Direct provision: a stain on the State
Appalling circumstances in which many asylum seekers live highlighted in children’s comments
Ruban Hambakachere from Zambia taking part in a march to the Department of Justice in protest at the direct provision system in 2013. Photograph: David Sleator
There is a humane way and an authoritarian way of responding to migrants who wish to rebuild their lives in a foreign country. Irish people should be particularly conscious of that. But successive governments, influenced by official advice that a generous response to asylum seekers would create a ‘pull factor’ for others, have behaved badly. Not only were asylum seekers banned from taking up employment here, they were trapped in a labyrinthine appeals system and confined to special reception centres with subsistence allowances. It represented a stain on the State’s reputation.
The treatment of asylum seekers and their families has improved somewhat following civil agitation and publication of the McMahon report in 2015. The number waiting for longer than three years to have their applications processed has halved, but remains at 28 per cent. Subsistence payments have risen, but not to recommended levels. Progress has been made in providing for independent living and dealing with the needs of children growing up in special provision centres. But the key McMahon recommendation – to allow applicants the right to enter gainful employment within nine months and to enjoy the basic human dignity that goes with it – was withheld.
The appalling circumstances in which many asylum seekers live was highlighted again this week by a report of a Government consultation with children in direct provision.
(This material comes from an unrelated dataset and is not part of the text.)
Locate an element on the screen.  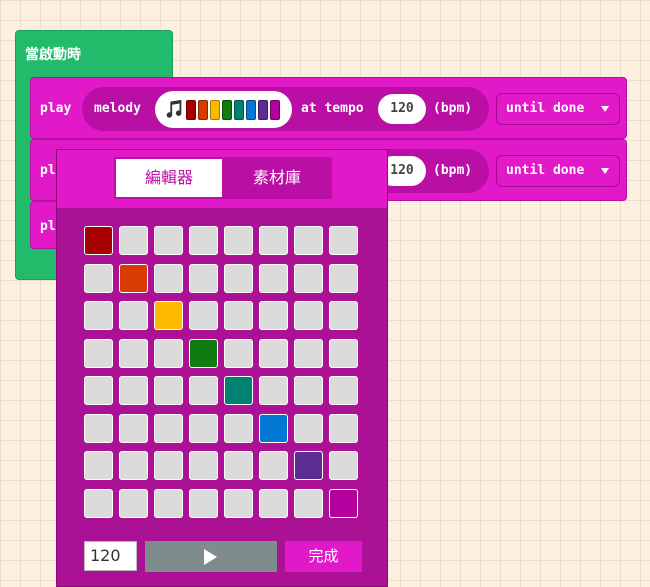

They spoke of “not liking anything” about their lives, of being “looked at in a creepy way” by men in their centres, and of worrying about their mothers.
Statements from ministers in recent days, itemising improvements in the system, are little more than window dressing and can be traced to a recent Supreme Court ruling that, under the Constitution, an absolute prohibition on employment is not permitted. The court found that a right to work was “part of the human personality” and should not be indefinitely denied. Instead of allowing asylum seekers to work, however, a task force has been established to review the situation. It’s a reluctant – and mean-spirited – official response.